**PAGE EXTRACT:**
The Angel Hotel, Bury St Edmunds

01/05/2018 by .

Bag a room at the front of the Angel Hotel, in Bury St Edmunds, and you will be looking out over a huge cobbled square that has changed little for many centuries, certainly since the arrival of the railways in 1846 ended its role as one of the key coaching inns between London and East Anglia.

With real coffees in hand from the bedroom cafetiere (such a change from hotel instant sachets), we savoured the comforting drink as well as one of those classic views of historic England through the ivy-fringed sash windows.

The 77-bedroom Georgian pile has reinvented itself many times and remains a bustling and dynamic place where history meets plenty of modern design and furnishing twists (think contemporary art, celebrity portraits, copper baths and subtle lighting) that complement the lively human buzz of locals and foreign visitors.

**TASK REQUIREMENTS:**
(a) In the hotel review, rewrite the part that opens with "Bag a room at" and closes with "and East Anglia.", replacing "cobbled" with "paved".
(b) List the modern design and furnishing twists that the hotel review names in its parenthetical.
(c) For each statement, state whether the hotel review agrees with it, and quote the words that decide it: (i) The hotel has 77 bedrooms. (ii) The bedrooms supplied instant coffee sachets. (iii) The square in front of the hotel has changed greatly over the centuries.

**DATASET EXCERPT:**
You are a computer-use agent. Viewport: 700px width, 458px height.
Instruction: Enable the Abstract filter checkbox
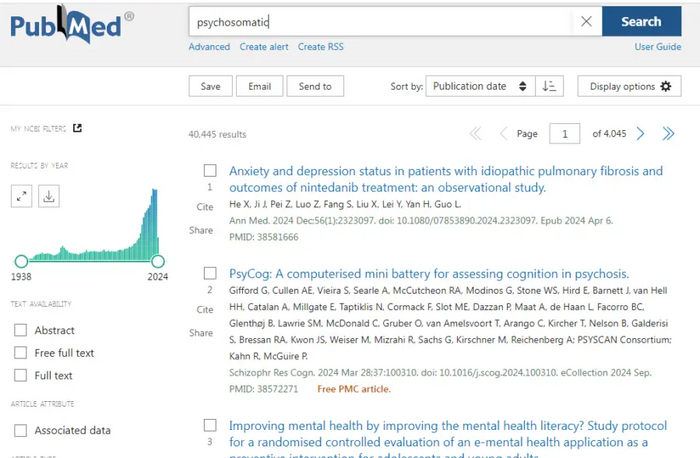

**RESULTS BY TASK:**
(a)
Bag a room at the front of the Angel Hotel, in Bury St Edmunds, and you will be looking out over a huge paved square that has changed little for many centuries, certainly since the arrival of the railways in 1846 ended its role as one of the key coaching inns between London and East Anglia.

(b) contemporary art, celebrity portraits, copper baths, subtle lighting

(c)
(i) Yes: "The 77-bedroom Georgian pile"
(ii) No: "real coffees in hand from the bedroom cafetiere (such a change from hotel instant sachets)"
(iii) No: "a huge cobbled square that has changed little for many centuries"